Philippines trade deficit narrowed to USD 2.05 billion in April of 2017, compared to a USD 2.58 billion gap a year earlier, as exports rose while imports fell.
In April, sales increased by 12.1 percent to USD 4.81 billion, following a downwardly revised 18.1 percent rise in March. Outbound shipments rose the most for other mineral products (199.7 percent), coconut oil (59.8 percent), machinery and transport equipment (50.5 percent). Exports also went up for : metal components (27.9 percent), other manufactures (11.7 percent), electronic products (6.8 percent), and chemicals (5.8 percent). In contrast exports fell for : ignition wiring set and other wiring sets used in vehicles, aircraft and ships (-3.7 percent). Sales of electronic products, the country’s top exports, increased by 6.8 percent.

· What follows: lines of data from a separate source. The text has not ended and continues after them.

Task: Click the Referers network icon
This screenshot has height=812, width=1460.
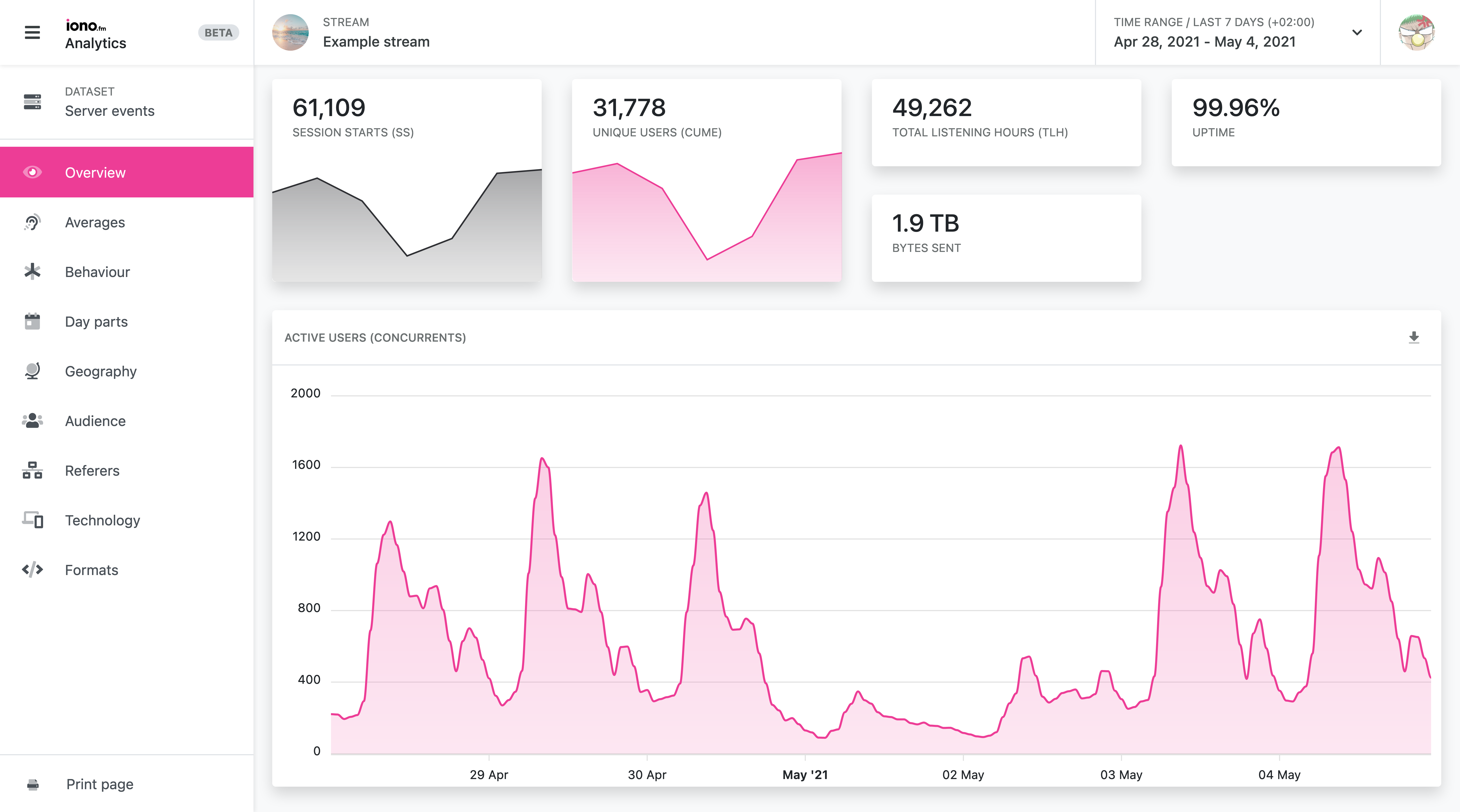Action: click(32, 470)
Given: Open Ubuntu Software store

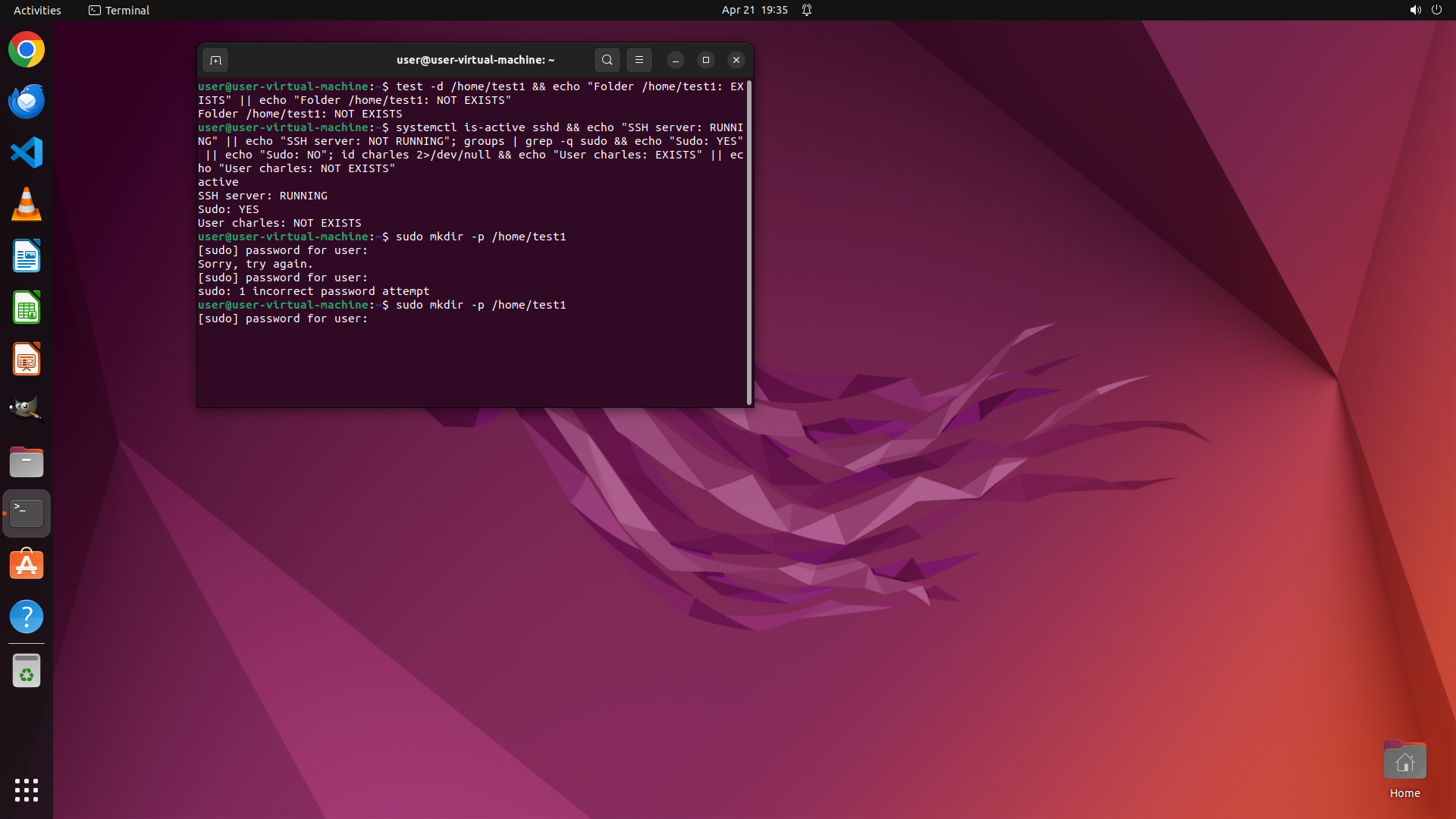Looking at the screenshot, I should coord(27,565).
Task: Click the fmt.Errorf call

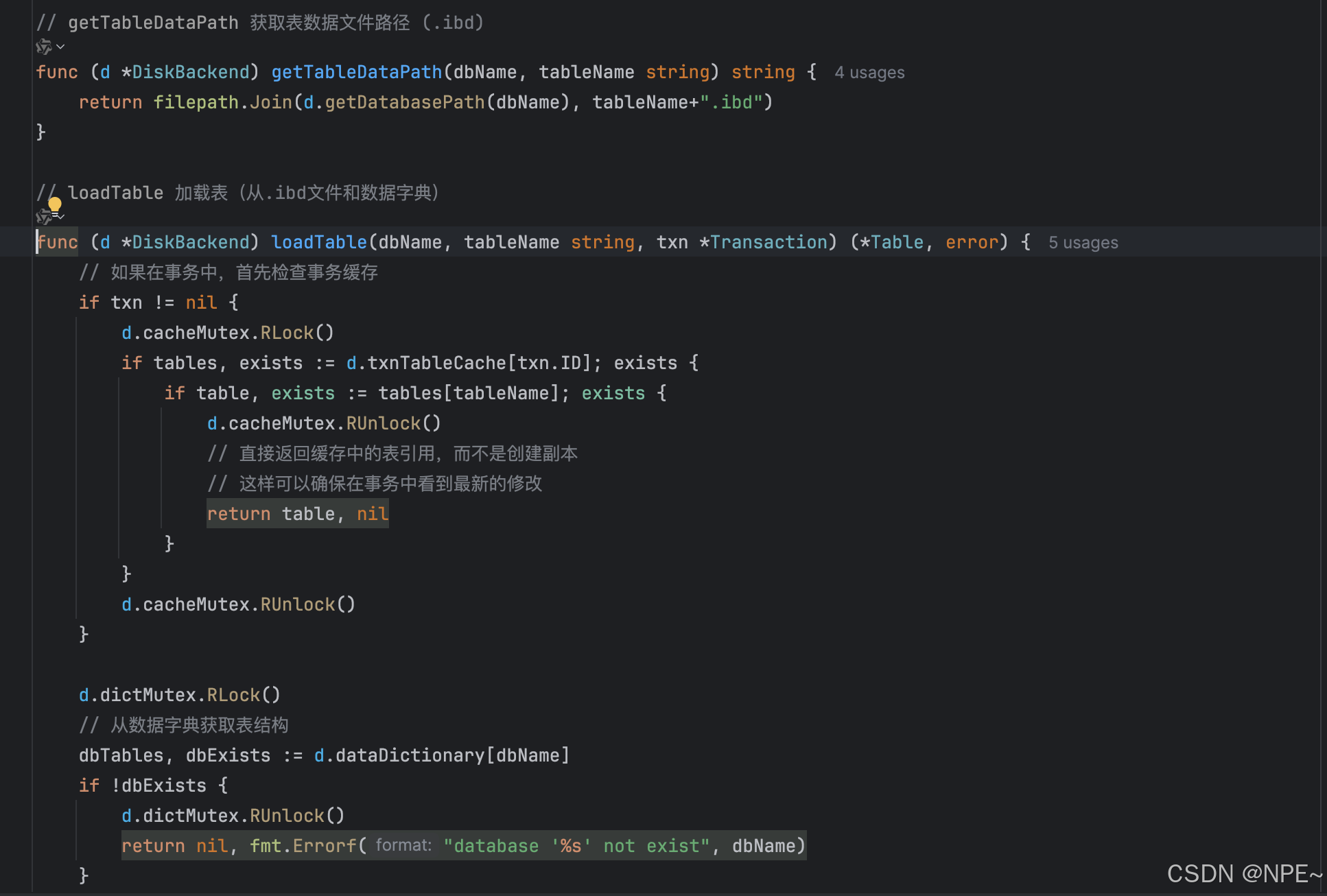Action: (x=303, y=846)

Exports rose to Hong Kong (36.8 percent), China (26.4 percent), the EU countries (36 percent), and the ASEAN countries (6.1 percent). In contrast, sales declined to the US (-6.7percent), Japan (-16.6 percent), and Singapore (-14.5 percent).
Imports to Philippines edged down 0.1 percent to USD 6.86 billion, compared to a downwardly revised 18 percent growth in a month earlier. Purchases decreased for: mineral fuels, lubricants and related materials (-2 percent), miscellaneous manufactured articles (-12.3 percent), industrial machinery and equipment (-5.1 percent), plastics in primary and non-primary forms (-12.2 percent), electronic products (-0.2 percent), other food and live animals (-24.3 percent), telecommunication equipment and electrical machinery (-3.9 percent). In contrast, inbound shipments rose for metalliferous ores and metal scrap (3,554.8 percent), iron and steel (27.8 percent), and transport equipment (2.4 percent).
In March 2017, trade balance was recorded USD 2.30 billion deficit.